Suggest Treatment For Pain In Thighs After Having Chantix
Yeah, that happens......
Detailed Answer:
Chantix is a blocker of nicotine. It puts someone into the very worst cold turkey withdrawal immediately and you cannot immediately overcome it (until the drug comes out of your system in 1-2 days). In most, it is not actually worse than withdrawal except the inability to control it (by smoking). But in a few people it can be even worse than withdrawal by not smoking.
Leg and arm pain is not the most common withdrawal effects but since there is at least some interaction between nicotine and pain, it certainly isn't impossible. The descriptions most give imply increased susceptibility to pain and normal movements cause pain that shouldn't. These make sense since they are effects on the body's central perception of pain more than anything actually becoming broken. As such, NON-ADDICTIVE anti-depressants that change pain perception could be tried and would work in 1-2 days. (amitryptiline or cymbalta).

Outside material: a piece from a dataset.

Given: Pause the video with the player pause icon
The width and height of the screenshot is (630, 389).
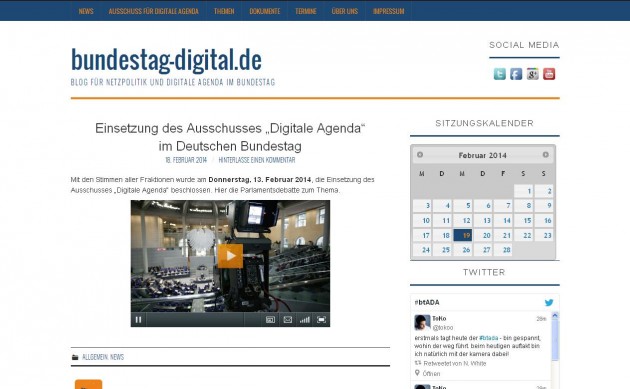Looking at the screenshot, I should click(138, 320).
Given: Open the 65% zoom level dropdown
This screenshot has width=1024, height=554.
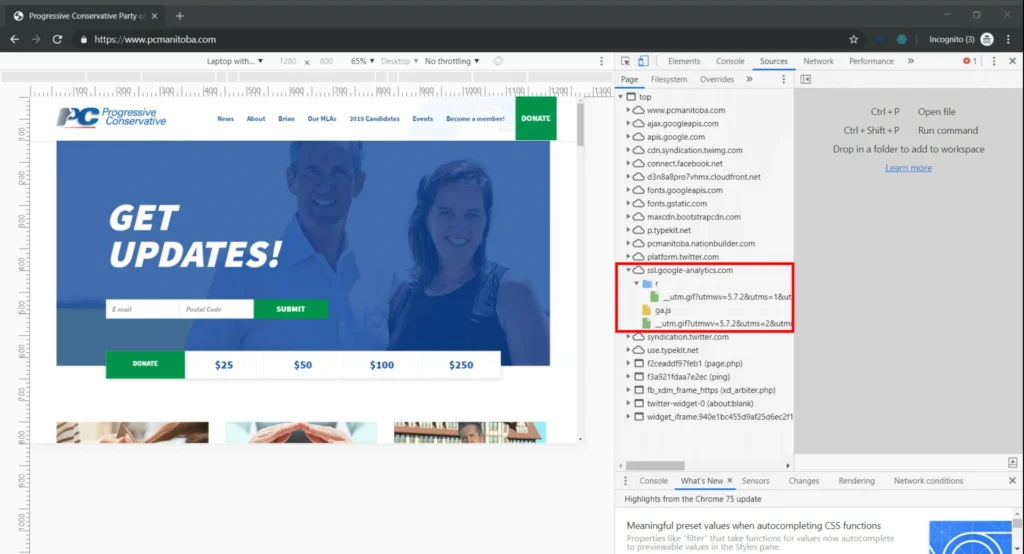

The symptoms would be expected to decrease in about a week if they were going to (sometimes they do).
Chantix doesn't break anything and doesn't change nerves permanently. It is very UNLIKELY for the effects to last after it is stopped and gone (takes 1-3 days to fully go away). BUT.... the withdrawal from ONE cigarette a day is very little. On the other hand, the likelihood of falling back into smoking if one smokes one cigarette a day is really very high.
All the options I can see are:
stopping everything--high likelihood that all the suffereing was wasted and there is a return to smoking. Bad.
Staying where one is and stopping the last cigarette. A gap of 1-2 months of no smoking will be past all but the psychological triggers of cigarettes and one could use the time to look into that (and get rid of cigarettes, ashtrays lighters, etc).
Staying where one is , stopping the last cigarette and trying other non-addictive drugs including over the counter aspirin like drugs to lower the pain and/or pain perceptions.
Vaping (not risk free and enables return to full nicotine addiction). Bad.
So, that seems everything I can see.